# What the heck is up with this?



## racer66 (Oct 6, 2003)

NELSON, British Columbia - After burning their draft cards during the Vietnam War, tens of thousands of Americans avoided jail by fleeing to Canada.

Many settled in the small town of Nelson, British Columbia (search), just across the Washington state border. Now, 30 years later, the mayor of Nelson and some other Canadians are planning to honor the draft dodgers with a two-day festival and a larger-than-life monument depicting a Canadian helping two scared American men.

Though the festival and statue unveiling are still two years away, the war of words is just beginning.

Veterans of Foreign Wars (search) leaders are outraged by the monument, as are others in the United States who see the plan as a slap in the face. Some have written to Nelson officials to say they'll never visit the town again.

The Canadian government did nothing to discourage Americans from heading north of the border so many years ago.
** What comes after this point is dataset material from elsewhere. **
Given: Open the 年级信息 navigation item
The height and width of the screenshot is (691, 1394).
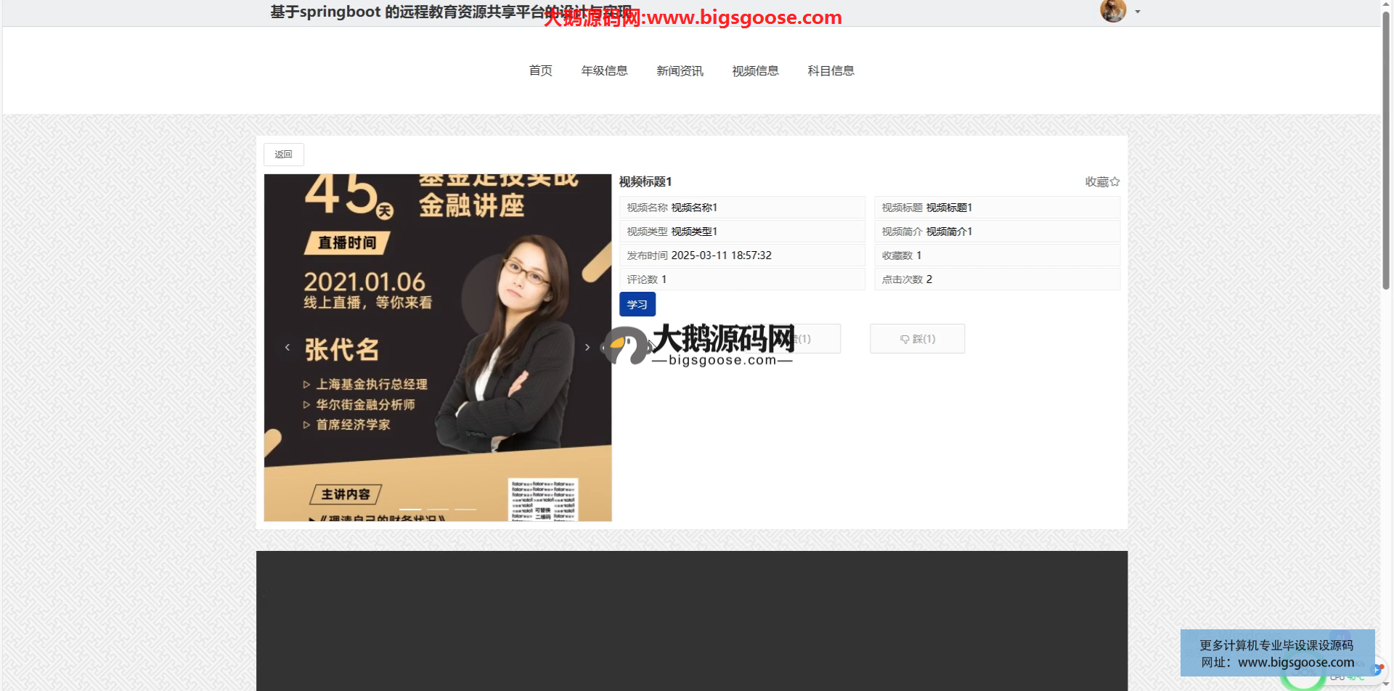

In fact, then Prime Minister Pierre Trudeau (search) rolled out the red carpet, saying the draft dodgers had his complete sympathy.

Do you suppose our ole buddy Wild Bill will be there for the unveiling? uke:


----------



## Bobm (Aug 26, 2003)

When you understand the lack of committmant to winning the war, you understand why they went to Canada. I would read about it before you become too critical.


----------